[Opening Given data section]

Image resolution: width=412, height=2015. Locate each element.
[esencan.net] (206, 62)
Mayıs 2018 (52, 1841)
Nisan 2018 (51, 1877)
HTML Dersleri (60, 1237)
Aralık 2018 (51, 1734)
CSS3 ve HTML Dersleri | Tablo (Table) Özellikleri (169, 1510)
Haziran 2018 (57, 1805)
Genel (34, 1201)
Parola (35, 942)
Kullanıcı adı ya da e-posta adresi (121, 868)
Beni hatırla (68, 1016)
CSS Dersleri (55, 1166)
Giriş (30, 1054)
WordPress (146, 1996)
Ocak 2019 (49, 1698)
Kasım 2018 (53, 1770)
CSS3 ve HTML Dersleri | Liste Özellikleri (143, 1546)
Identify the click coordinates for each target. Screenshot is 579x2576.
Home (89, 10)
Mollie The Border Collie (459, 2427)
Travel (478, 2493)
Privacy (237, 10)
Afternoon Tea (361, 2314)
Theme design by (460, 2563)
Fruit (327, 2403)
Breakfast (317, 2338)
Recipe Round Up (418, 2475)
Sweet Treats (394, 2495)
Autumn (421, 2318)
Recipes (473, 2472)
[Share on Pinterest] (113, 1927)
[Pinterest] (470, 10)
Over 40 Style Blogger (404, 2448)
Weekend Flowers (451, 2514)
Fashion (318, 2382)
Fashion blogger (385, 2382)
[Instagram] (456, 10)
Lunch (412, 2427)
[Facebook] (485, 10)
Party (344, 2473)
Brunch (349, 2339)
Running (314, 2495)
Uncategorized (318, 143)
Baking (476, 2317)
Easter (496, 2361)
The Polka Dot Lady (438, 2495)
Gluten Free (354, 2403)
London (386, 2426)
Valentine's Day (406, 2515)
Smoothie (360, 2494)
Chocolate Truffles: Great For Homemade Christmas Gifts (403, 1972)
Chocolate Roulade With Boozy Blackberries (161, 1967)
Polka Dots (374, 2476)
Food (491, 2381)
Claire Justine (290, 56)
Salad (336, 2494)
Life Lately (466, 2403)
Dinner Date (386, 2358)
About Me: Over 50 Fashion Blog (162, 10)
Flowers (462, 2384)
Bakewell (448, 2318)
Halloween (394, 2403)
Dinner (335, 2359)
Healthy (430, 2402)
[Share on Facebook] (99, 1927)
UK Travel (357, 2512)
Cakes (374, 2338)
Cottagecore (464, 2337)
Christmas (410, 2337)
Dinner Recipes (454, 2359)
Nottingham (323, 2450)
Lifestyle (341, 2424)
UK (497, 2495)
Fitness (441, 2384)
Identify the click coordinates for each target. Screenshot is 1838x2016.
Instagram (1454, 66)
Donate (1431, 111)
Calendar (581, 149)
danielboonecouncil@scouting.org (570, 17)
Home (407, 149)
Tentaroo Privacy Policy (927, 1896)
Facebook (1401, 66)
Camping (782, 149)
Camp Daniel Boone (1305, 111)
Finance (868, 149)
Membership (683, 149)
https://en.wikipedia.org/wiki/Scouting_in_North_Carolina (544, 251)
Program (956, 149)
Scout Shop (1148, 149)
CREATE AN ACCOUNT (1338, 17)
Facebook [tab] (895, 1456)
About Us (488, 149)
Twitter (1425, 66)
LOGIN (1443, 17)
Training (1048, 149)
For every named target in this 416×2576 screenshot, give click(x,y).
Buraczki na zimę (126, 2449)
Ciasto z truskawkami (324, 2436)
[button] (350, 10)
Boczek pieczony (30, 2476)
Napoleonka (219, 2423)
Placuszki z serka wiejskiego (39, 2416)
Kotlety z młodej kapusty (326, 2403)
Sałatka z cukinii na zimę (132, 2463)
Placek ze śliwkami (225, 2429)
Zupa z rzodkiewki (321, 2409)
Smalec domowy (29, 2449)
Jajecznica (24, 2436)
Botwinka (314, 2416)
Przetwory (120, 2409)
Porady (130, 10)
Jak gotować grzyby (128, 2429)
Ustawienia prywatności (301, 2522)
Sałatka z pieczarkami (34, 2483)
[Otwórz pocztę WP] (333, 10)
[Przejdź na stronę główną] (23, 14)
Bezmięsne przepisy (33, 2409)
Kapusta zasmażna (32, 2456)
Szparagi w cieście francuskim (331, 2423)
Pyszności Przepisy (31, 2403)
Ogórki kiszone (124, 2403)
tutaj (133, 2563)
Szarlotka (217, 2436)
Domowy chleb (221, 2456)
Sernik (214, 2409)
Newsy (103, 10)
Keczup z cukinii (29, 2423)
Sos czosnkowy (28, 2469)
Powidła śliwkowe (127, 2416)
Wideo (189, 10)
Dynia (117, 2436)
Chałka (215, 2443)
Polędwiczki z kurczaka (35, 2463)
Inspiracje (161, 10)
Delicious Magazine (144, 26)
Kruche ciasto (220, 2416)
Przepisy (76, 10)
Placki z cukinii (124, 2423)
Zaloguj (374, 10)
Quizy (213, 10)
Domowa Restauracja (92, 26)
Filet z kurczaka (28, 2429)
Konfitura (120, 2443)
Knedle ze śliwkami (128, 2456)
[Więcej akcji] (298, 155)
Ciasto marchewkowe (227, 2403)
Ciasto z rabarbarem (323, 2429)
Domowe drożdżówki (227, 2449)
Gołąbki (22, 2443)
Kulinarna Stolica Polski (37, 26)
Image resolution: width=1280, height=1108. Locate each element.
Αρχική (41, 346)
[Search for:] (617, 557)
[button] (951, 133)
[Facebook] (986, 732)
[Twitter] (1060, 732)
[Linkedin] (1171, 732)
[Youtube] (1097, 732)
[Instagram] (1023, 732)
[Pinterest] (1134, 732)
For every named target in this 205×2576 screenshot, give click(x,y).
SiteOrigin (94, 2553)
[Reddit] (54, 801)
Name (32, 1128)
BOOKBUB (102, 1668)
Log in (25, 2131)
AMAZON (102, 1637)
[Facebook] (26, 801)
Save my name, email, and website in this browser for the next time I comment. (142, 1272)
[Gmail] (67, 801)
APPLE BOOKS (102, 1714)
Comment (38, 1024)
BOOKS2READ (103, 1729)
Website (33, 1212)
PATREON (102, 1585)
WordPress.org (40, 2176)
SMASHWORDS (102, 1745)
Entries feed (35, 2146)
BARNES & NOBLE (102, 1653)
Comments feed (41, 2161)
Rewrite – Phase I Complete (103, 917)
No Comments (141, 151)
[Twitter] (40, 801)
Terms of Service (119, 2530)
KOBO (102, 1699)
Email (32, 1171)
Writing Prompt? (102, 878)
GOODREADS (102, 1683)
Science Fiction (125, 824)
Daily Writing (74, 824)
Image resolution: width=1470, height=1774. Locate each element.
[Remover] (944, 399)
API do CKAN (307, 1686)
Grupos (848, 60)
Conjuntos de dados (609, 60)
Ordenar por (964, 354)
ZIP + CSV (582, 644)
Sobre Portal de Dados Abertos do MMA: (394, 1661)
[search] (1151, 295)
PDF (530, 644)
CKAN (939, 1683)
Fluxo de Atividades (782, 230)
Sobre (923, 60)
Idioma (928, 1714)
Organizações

[Closing Given data section]

• **Your instructions**
Reproduce the records in full, exactly as written.

• **Task result**
Image resolution: width=412, height=2015. Locate each element.
[esencan.net] (206, 62)
Mayıs 2018 (52, 1841)
Nisan 2018 (51, 1877)
HTML Dersleri (60, 1237)
Aralık 2018 (51, 1734)
CSS3 ve HTML Dersleri | Tablo (Table) Özellikleri (169, 1510)
Haziran 2018 (57, 1805)
Genel (34, 1201)
Parola (35, 942)
Kullanıcı adı ya da e-posta adresi (121, 868)
Beni hatırla (68, 1016)
CSS Dersleri (55, 1166)
Giriş (30, 1054)
WordPress (146, 1996)
Ocak 2019 (49, 1698)
Kasım 2018 (53, 1770)
CSS3 ve HTML Dersleri | Liste Özellikleri (143, 1546)
Identify the click coordinates for each target. Screenshot is 579x2576.
Home (89, 10)
Mollie The Border Collie (459, 2427)
Travel (478, 2493)
Privacy (237, 10)
Afternoon Tea (361, 2314)
Theme design by (460, 2563)
Fruit (327, 2403)
Breakfast (317, 2338)
Recipe Round Up (418, 2475)
Sweet Treats (394, 2495)
Autumn (421, 2318)
Recipes (473, 2472)
[Share on Pinterest] (113, 1927)
[Pinterest] (470, 10)
Over 40 Style Blogger (404, 2448)
Weekend Flowers (451, 2514)
Fashion (318, 2382)
Fashion blogger (385, 2382)
[Instagram] (456, 10)
Lunch (412, 2427)
[Facebook] (485, 10)
Party (344, 2473)
Brunch (349, 2339)
Running (314, 2495)
Uncategorized (318, 143)
Baking (476, 2317)
Easter (496, 2361)
The Polka Dot Lady (438, 2495)
Gluten Free (354, 2403)
London (386, 2426)
Valentine's Day (406, 2515)
Smoothie (360, 2494)
Chocolate Truffles: Great For Homemade Christmas Gifts (403, 1972)
Chocolate Roulade With Boozy Blackberries (161, 1967)
Polka Dots (374, 2476)
Food (491, 2381)
Claire Justine (290, 56)
Salad (336, 2494)
Life Lately (466, 2403)
Dinner Date (386, 2358)
About Me: Over 50 Fashion Blog (162, 10)
Flowers (462, 2384)
Bakewell (448, 2318)
Halloween (394, 2403)
Dinner (335, 2359)
Healthy (430, 2402)
[Share on Facebook] (99, 1927)
UK Travel (357, 2512)
Cakes (374, 2338)
Cottagecore (464, 2337)
Christmas (410, 2337)
Dinner Recipes (454, 2359)
Nottingham (323, 2450)
Lifestyle (341, 2424)
UK (497, 2495)
Fitness (441, 2384)
Identify the click coordinates for each target. Screenshot is 1838x2016.
Instagram (1454, 66)
Donate (1431, 111)
Calendar (581, 149)
danielboonecouncil@scouting.org (570, 17)
Home (407, 149)
Tentaroo Privacy Policy (927, 1896)
Facebook (1401, 66)
Camping (782, 149)
Camp Daniel Boone (1305, 111)
Finance (868, 149)
Membership (683, 149)
https://en.wikipedia.org/wiki/Scouting_in_North_Carolina (544, 251)
Program (956, 149)
Scout Shop (1148, 149)
CREATE AN ACCOUNT (1338, 17)
Facebook [tab] (895, 1456)
About Us (488, 149)
Twitter (1425, 66)
LOGIN (1443, 17)
Training (1048, 149)
For every named target in this 416×2576 screenshot, give click(x,y).
Buraczki na zimę (126, 2449)
Ciasto z truskawkami (324, 2436)
[button] (350, 10)
Boczek pieczony (30, 2476)
Napoleonka (219, 2423)
Placuszki z serka wiejskiego (39, 2416)
Kotlety z młodej kapusty (326, 2403)
Sałatka z cukinii na zimę (132, 2463)
Placek ze śliwkami (225, 2429)
Zupa z rzodkiewki (321, 2409)
Smalec domowy (29, 2449)
Jajecznica (24, 2436)
Botwinka (314, 2416)
Przetwory (120, 2409)
Porady (130, 10)
Jak gotować grzyby (128, 2429)
Ustawienia prywatności (301, 2522)
Sałatka z pieczarkami (34, 2483)
[Otwórz pocztę WP] (333, 10)
[Przejdź na stronę główną] (23, 14)
Bezmięsne przepisy (33, 2409)
Kapusta zasmażna (32, 2456)
Szparagi w cieście francuskim (331, 2423)
Pyszności Przepisy (31, 2403)
Ogórki kiszone (124, 2403)
tutaj (133, 2563)
Szarlotka (217, 2436)
Domowy chleb (221, 2456)
Sernik (214, 2409)
Newsy (103, 10)
Keczup z cukinii (29, 2423)
Sos czosnkowy (28, 2469)
Powidła śliwkowe (127, 2416)
Wideo (189, 10)
Dynia (117, 2436)
Chałka (215, 2443)
Polędwiczki z kurczaka (35, 2463)
Inspiracje (161, 10)
Delicious Magazine (144, 26)
Kruche ciasto (220, 2416)
Przepisy (76, 10)
Placki z cukinii (124, 2423)
Zaloguj (374, 10)
Quizy (213, 10)
Domowa Restauracja (92, 26)
Filet z kurczaka (28, 2429)
Konfitura (120, 2443)
Knedle ze śliwkami (128, 2456)
[Więcej akcji] (298, 155)
Ciasto marchewkowe (227, 2403)
Ciasto z rabarbarem (323, 2429)
Domowe drożdżówki (227, 2449)
Gołąbki (22, 2443)
Kulinarna Stolica Polski (37, 26)
Image resolution: width=1280, height=1108. Locate each element.
Αρχική (41, 346)
[Search for:] (617, 557)
[button] (951, 133)
[Facebook] (986, 732)
[Twitter] (1060, 732)
[Linkedin] (1171, 732)
[Youtube] (1097, 732)
[Instagram] (1023, 732)
[Pinterest] (1134, 732)
For every named target in this 205×2576 screenshot, give click(x,y).
SiteOrigin (94, 2553)
[Reddit] (54, 801)
Name (32, 1128)
BOOKBUB (102, 1668)
Log in (25, 2131)
AMAZON (102, 1637)
[Facebook] (26, 801)
Save my name, email, and website in this browser for the next time I comment. (142, 1272)
[Gmail] (67, 801)
APPLE BOOKS (102, 1714)
Comment (38, 1024)
BOOKS2READ (103, 1729)
Website (33, 1212)
PATREON (102, 1585)
WordPress.org (40, 2176)
SMASHWORDS (102, 1745)
Entries feed (35, 2146)
BARNES & NOBLE (102, 1653)
Comments feed (41, 2161)
Rewrite – Phase I Complete (103, 917)
No Comments (141, 151)
[Twitter] (40, 801)
Terms of Service (119, 2530)
KOBO (102, 1699)
Email (32, 1171)
Writing Prompt? (102, 878)
GOODREADS (102, 1683)
Science Fiction (125, 824)
Daily Writing (74, 824)
Image resolution: width=1470, height=1774. Locate each element.
[Remover] (944, 399)
API do CKAN (307, 1686)
Grupos (848, 60)
Conjuntos de dados (609, 60)
Ordenar por (964, 354)
ZIP + CSV (582, 644)
Sobre Portal de Dados Abertos do MMA: (394, 1661)
[search] (1151, 295)
PDF (530, 644)
CKAN (939, 1683)
Fluxo de Atividades (782, 230)
Sobre (923, 60)
Idioma (928, 1714)
Organizações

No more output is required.